▸ DO THIS: Find each line in the items below that contains the word "page", and copy those lines unchanged.

◆ ◆ ◆

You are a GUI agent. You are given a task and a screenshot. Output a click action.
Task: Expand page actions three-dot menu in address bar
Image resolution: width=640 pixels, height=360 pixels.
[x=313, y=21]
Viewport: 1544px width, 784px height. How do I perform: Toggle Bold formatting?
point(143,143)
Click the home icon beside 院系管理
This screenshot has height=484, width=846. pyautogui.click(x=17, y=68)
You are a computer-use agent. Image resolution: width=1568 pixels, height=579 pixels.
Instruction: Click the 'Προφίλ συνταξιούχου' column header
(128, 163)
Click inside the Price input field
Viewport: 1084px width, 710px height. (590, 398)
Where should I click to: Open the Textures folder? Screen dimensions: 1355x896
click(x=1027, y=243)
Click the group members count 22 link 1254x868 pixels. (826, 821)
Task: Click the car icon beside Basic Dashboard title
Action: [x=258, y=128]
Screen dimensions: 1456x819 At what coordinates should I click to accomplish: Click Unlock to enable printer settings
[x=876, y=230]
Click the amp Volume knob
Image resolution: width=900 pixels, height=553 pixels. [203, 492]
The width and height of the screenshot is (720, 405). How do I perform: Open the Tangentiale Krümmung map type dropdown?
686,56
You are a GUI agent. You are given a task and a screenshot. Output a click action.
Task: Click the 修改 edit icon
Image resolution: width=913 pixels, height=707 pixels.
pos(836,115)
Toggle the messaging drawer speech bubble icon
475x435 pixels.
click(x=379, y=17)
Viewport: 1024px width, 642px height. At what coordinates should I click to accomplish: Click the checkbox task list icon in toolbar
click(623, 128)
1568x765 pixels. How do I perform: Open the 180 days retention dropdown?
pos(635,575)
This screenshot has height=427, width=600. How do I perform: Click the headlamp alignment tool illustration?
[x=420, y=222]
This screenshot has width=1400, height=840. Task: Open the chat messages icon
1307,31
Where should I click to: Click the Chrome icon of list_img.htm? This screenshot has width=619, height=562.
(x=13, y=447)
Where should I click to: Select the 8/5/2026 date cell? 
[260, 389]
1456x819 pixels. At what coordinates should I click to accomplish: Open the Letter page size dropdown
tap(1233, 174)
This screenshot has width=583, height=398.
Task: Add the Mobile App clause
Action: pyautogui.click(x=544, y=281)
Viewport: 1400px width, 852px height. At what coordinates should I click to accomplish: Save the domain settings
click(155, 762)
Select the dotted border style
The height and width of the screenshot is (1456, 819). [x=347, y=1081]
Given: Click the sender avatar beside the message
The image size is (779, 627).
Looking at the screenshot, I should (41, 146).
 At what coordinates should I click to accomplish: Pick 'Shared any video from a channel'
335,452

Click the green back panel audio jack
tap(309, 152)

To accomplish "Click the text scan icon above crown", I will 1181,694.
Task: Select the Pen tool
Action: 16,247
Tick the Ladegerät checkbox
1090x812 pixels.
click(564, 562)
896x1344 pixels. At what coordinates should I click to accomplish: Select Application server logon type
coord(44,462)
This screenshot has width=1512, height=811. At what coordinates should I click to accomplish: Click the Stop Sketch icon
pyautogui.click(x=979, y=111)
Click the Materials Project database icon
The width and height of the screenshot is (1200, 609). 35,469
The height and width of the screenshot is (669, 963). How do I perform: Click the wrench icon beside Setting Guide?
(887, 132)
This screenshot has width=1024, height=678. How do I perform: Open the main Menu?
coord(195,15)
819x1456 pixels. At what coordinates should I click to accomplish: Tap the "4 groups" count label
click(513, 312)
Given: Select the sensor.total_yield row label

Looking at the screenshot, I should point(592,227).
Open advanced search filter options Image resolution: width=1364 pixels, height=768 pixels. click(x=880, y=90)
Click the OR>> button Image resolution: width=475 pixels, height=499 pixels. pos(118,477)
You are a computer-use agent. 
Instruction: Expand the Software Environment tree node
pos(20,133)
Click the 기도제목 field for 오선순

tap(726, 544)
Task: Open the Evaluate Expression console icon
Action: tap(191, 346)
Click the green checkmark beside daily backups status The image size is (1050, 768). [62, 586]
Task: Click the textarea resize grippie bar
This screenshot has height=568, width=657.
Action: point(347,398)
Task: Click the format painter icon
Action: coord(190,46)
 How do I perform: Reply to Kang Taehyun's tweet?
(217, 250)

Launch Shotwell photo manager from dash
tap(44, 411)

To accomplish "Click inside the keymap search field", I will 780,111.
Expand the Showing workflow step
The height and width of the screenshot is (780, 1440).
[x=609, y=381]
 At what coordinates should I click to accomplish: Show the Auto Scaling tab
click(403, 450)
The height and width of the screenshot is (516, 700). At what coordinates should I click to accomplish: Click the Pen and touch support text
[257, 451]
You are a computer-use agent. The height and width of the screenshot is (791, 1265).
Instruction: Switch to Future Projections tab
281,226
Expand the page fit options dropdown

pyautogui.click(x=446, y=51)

◆ ◆ ◆

▸ RIGHT ANSWER:
Task: Expand page actions three-dot menu in address bar
1456x819 pixels. At what coordinates should I click to accomplish: Open the Letter page size dropdown
Expand the page fit options dropdown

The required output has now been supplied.